Extrait choisi

Il est aussi déchiré entre la pureté de la langue et la volatilité de la musique, entre la nostalgie et le besoin de vérité, même si celle-ci se révèle noire, hantée par les « gourles ». Le Liban et la Corrèze irriguent son œuvre.

Il aurait sans doute préféré être compositeur que romancier, mais la volonté de retarder l’œuvre de destruction du temps, de redonner la parole aux ombres contre l’oubli, ces ombres au français malhabile, le fera écrivain pour devenir leur parole retrouvée. « Témoigner pour ces gens et ces choses comme personne ne l’avait encore fait ».

Mais il porte la douleur d’être une sorte de compositeur raté. Et chez lui le sonore prend le pas sur les odeurs et le rythme de ses phrases doit beaucoup au sens musical. Le nulle part de la musique, sa consolation, se retrouvent dans ses livres.

Le monde comme une grammaire

Moine-soldat de la langue française, chevalier du subjonctif et des subordonnées, croisé de la syntaxe et des méandres des temps imparfaits, il veut se sauver par l’or pur de la noblesse du parfait parler et écrire français. Il voue aux gémonies la plupart des autres écrivains coupables de négligence envers ce sacré absolu, le sentiment de la lan gue.

Car je prétends vivre en écrivain et nous sommes très peu nombreux. Beaucoup d’auteurs et peu d’écrivains...

Son livre-culte Le sentiment de la langue, récemment réédité et enrichi, est un hymne dédié à l’usage du français (« La langue nous empêche d’être nus comme des sauvages. »).

Sa rencontre fondamentale avec Louis-René des Forêts en 1977 lui apprend les hautes solitudes de l’exigence : celui qui écrit est toujours seul, sans ami, à peu près comme l’être de désir recherche dans les plus doux liens la solitude, la terrible, la belle solitude ". Il sait que l’écriture est aussi une épreuve physique.

Il s’amuse de traverser ainsi le paysage avec son aristocratie désuète et ses paroles à rebours du monde moderne.

Entrées fournies

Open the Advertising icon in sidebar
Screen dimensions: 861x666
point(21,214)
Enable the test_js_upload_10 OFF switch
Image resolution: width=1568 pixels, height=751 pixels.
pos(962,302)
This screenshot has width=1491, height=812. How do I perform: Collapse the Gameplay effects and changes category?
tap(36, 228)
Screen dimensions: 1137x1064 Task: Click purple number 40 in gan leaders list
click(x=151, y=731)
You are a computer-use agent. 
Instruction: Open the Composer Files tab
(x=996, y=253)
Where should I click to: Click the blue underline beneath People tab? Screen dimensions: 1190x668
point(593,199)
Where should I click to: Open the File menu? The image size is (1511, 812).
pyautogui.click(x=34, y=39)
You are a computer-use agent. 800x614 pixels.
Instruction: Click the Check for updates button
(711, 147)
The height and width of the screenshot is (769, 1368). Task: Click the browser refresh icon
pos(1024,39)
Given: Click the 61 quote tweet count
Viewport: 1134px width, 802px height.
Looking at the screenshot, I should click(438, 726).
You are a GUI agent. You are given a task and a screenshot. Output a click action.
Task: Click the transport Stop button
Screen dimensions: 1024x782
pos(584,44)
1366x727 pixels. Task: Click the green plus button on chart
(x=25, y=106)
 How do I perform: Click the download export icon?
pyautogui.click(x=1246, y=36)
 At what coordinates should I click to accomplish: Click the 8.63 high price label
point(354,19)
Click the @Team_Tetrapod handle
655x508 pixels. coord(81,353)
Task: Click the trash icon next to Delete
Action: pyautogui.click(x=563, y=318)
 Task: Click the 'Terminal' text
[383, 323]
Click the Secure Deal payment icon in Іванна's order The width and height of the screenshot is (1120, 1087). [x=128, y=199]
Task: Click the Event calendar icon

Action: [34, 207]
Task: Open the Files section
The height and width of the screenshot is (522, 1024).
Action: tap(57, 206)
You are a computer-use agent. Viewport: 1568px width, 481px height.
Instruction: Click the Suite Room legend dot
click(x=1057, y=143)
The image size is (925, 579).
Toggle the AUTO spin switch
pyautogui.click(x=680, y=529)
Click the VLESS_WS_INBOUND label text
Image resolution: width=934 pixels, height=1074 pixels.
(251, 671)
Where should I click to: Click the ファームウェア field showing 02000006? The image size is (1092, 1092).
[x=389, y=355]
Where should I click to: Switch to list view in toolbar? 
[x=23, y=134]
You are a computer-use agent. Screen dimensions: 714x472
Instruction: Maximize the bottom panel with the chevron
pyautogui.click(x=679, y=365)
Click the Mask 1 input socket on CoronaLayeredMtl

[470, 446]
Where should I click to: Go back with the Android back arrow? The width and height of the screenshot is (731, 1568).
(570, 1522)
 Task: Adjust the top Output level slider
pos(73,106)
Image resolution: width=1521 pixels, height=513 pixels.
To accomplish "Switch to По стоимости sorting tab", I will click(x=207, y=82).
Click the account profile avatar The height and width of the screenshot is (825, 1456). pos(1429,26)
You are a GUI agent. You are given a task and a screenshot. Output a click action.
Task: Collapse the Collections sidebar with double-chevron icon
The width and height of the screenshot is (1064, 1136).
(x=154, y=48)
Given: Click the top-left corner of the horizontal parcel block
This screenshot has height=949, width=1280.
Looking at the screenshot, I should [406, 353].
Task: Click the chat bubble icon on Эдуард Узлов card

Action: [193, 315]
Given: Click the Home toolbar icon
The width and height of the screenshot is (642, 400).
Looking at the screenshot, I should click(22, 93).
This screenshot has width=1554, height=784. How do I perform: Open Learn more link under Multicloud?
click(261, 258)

Travail demandé
A. Relevez dans l'extrait choisi les trois titres guerriers ou chevaleresques qui désignent l'écrivain au début du paragraphe suivant le sous-titre « Le monde comme une grammaire ».
B. Rédigez la suite de l'extrait choisi, consacré à l'écrivain épris de langue française et de musique, en partant de sa dernière phrase.

Résultats par tâche
A.
- Moine-soldat de la langue française
- chevalier du subjonctif et des subordonnées
- croisé de la syntaxe et des méandres des temps imparfaits

B.
Il est témoin d’une langue morte, le limousin, et d’une langue qui peut mourir le français et surtout de tout le monde rural qu’il a vu s’éteindre à Siom, village entre Tulle et Aubusson, sur les hauts plateaux limousins. Ce pays « obscur entre l’eau, le granit et le ciel », aux gens repliés « dans les éternelles postures primitives », fut aussi celui de mon enfance avec l’image de ces chouettes clouées aux portes des granges pour exorciser le mal.

« J’ai vu finir une civilisation qui avait duré des siècles. Ils sont tous morts, les Bugeaud comme toutes les grandes familles siomoises, et c’est pourtant parmi eux, hommes et femmes que j’ai vu vivre et que je croyais immortels, que j’erre aujourd’hui, perdu ou sauvé par l’écriture, ombre parmi les grandes ombres de Siom. »

Pianiste assidu, mais amateur, il ne sera jamais compositeur et la musique restera latente et secrète avec toujours le Clavier bien tempéré de Bach qui résonne en lui. Il connaît ce langage, mais ne peut assister par phobie au moindre concert public. Mais lui le polisseur de mots, le potier du langage, a forgé une écriture granitique, souveraine aussi proche de Bossuet que de Faulkner.

Exigeant et austère il revendique ce la:

Pour moi, l’écriture doit s’éloigner le plus possible du langage parlé. À moins de travailler directement sur sa matière, comme Céline. J’utilise toutes les ressources de la langue. Il faut respecter le plus possible la synta xe.

Mais il passe dans ses textes la sexualité, la beauté des filles, la fragilité de la vie.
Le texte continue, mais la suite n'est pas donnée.